To wear or not to wear: The seasonal culture of footwear vs. dress codes on the Coromandel
It is not uncommon to see people in bare feet on the Coromandel in mid-winter. Especially children. Certainly nobody would think that there is anything unusual or odd about it. Do kiwis not feel the cold, or do they pretend that it is not cold? Or are they just determined?
During fieldwork, I started to reflect on the above questions and discussed them with my research participants. An economic explanation can be ruled out since this seasonal culture is not limited to certain parts of society. So is it about being tough? Or are the reasons more pragmatic?
“I wonder if it’s part of our psyche, a kind of a resistance to the to the season? ” Research participant
There are three types of footwear that are culturally deeply engrained and somewhat loosely associated with seasons:1) Barefoot, no footwear. Mostly during summer but also observable at other times of the year; 2) “Jandals”, it is the choice when extra underfoot protection is desired, can be seen at any time of the year; and 3) “Gummies”, mainly a winter footwear choice but also to be seen at other times of the year. Another research participant points out the fact that kiwis certainly have a non-conformist culture when it comes to footwear, this could not be anymore the case then it is on the Coromandel, a region known for its ‘laid-back’ attitude: “Basically we live in a place – culturally and seasonally – where we can wear shorts and jandals all year round, or, you know, be bare feet. It's kind of a celebration of where we live.”
"I remember when I was in high school walking to school in bare feet and a shirt on the coldest day to somehow, you know, show that I was tough you know." Research participant
Culture versus profession
But what if a dress code requires a different option, a choice that is less ‘laid-back’, footwear that is neither jandal nor gummie? Increasingly, it seems, there is a rift opening up between the seasonal cultures of footwear and professional dress codes.

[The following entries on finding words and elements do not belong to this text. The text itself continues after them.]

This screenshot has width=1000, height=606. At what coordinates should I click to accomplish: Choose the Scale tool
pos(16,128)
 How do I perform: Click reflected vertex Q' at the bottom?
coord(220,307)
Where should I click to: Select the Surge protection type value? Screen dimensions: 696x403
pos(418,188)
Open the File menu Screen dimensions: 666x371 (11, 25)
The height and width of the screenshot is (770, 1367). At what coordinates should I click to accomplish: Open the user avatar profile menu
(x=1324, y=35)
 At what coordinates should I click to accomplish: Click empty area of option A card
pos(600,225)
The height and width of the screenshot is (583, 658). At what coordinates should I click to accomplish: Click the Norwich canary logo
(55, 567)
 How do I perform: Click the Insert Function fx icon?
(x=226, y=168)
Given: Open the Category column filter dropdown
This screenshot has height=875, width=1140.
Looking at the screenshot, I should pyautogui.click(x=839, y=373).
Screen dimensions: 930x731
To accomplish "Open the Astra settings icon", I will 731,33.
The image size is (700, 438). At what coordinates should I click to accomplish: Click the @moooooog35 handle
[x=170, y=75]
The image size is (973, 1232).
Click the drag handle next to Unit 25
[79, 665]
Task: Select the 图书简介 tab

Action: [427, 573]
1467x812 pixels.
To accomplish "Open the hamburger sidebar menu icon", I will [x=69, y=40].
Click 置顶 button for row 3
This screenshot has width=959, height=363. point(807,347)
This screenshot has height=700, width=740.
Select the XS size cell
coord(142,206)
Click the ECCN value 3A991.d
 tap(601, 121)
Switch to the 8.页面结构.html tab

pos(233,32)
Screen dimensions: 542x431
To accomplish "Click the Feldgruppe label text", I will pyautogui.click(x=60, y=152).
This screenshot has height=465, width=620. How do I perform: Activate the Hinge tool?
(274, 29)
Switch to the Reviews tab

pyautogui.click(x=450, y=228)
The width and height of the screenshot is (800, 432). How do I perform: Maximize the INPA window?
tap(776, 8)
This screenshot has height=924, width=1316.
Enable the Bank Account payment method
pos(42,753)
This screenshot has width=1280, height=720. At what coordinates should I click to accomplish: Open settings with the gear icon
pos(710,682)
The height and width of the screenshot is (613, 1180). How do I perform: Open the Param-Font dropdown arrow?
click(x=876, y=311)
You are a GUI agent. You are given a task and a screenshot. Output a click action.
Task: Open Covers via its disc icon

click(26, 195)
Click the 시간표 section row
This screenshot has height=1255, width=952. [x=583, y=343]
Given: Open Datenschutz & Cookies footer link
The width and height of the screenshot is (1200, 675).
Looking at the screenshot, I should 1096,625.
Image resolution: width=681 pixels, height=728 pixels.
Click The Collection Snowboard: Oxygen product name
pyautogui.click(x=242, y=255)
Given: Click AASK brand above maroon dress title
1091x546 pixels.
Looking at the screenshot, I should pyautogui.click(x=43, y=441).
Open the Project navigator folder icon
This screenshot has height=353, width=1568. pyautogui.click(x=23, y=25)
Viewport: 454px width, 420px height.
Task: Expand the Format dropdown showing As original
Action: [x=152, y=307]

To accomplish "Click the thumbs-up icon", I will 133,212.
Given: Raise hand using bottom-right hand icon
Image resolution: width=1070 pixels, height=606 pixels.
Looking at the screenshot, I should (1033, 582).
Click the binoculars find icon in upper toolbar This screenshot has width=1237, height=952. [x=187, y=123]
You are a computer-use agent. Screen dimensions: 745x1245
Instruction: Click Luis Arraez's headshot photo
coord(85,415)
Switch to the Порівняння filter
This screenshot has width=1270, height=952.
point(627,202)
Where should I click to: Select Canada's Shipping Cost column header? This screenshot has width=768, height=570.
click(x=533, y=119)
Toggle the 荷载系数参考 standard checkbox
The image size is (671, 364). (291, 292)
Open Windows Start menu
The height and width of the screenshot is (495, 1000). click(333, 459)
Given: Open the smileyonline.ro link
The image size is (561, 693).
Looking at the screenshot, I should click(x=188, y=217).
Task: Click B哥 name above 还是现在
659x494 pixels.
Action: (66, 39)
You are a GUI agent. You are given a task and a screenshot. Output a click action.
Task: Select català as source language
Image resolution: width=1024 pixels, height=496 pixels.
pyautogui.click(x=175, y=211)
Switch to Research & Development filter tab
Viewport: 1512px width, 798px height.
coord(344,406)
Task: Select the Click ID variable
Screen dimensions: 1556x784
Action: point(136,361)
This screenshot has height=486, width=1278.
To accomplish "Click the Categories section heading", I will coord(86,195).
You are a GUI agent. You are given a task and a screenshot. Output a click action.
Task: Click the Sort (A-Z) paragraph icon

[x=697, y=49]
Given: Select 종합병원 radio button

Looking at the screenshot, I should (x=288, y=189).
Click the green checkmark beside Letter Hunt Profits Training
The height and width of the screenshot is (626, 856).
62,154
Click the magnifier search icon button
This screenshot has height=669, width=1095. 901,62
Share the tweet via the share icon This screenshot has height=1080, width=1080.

“When I started out as a teacher it was still kind of okay to be at school in bare feet” Tim Sitnikoff, High School teacher
The question is if it is acceptable for a teacher or a doctor to be barefoot? Or in jandals or gummies? These are as much cultural questions as they are seasonal and practical. For professions where a dress code is increasingly expected in today’s world, a problem for hard-boiled Coromandel folk presents itself. Another local school teacher interviewed explained that it used to be common for teachers to be barefoot but “nowadays they’re trying to, you know, tell us that shoes are part of being professional. I'm missing the point but most people say, yeah, yeah ah, I agree.”
And so, employees are left with identifying footwear that is less seasonally cultural. And possibly less practical. Anyone who has tried wearing nice city footwear on the Coromandel in winter will attest. On the Coromandel, winter conditions mean first and foremost muddy: “There'll be to be two or three months where there's just mud”. The clay-based soil becomes like porridge. On top of that, it is very wet. "In winter it is so saturated, you just have to wear gumboots”. And some might agree that it is also cold. Summer conditions are the opposite: “big fluctuations between dryness and saturation”.
What do you do when your profession demands more professional footwear but the conditions make this challenging, especially in a rural context? A research participant explained that this means that she has to take the car: “I can tell you that I don’t wear nice shoes unless I'm taking the car. I can’t wear nice shoes in the rain and the mud”. The same research participant explained that she drives to work in winter even though she could walk “only so my shoes don’t get ruined”. So in a way, the profession requires removal from seasonal cultures in order for employees to conform to the dress code.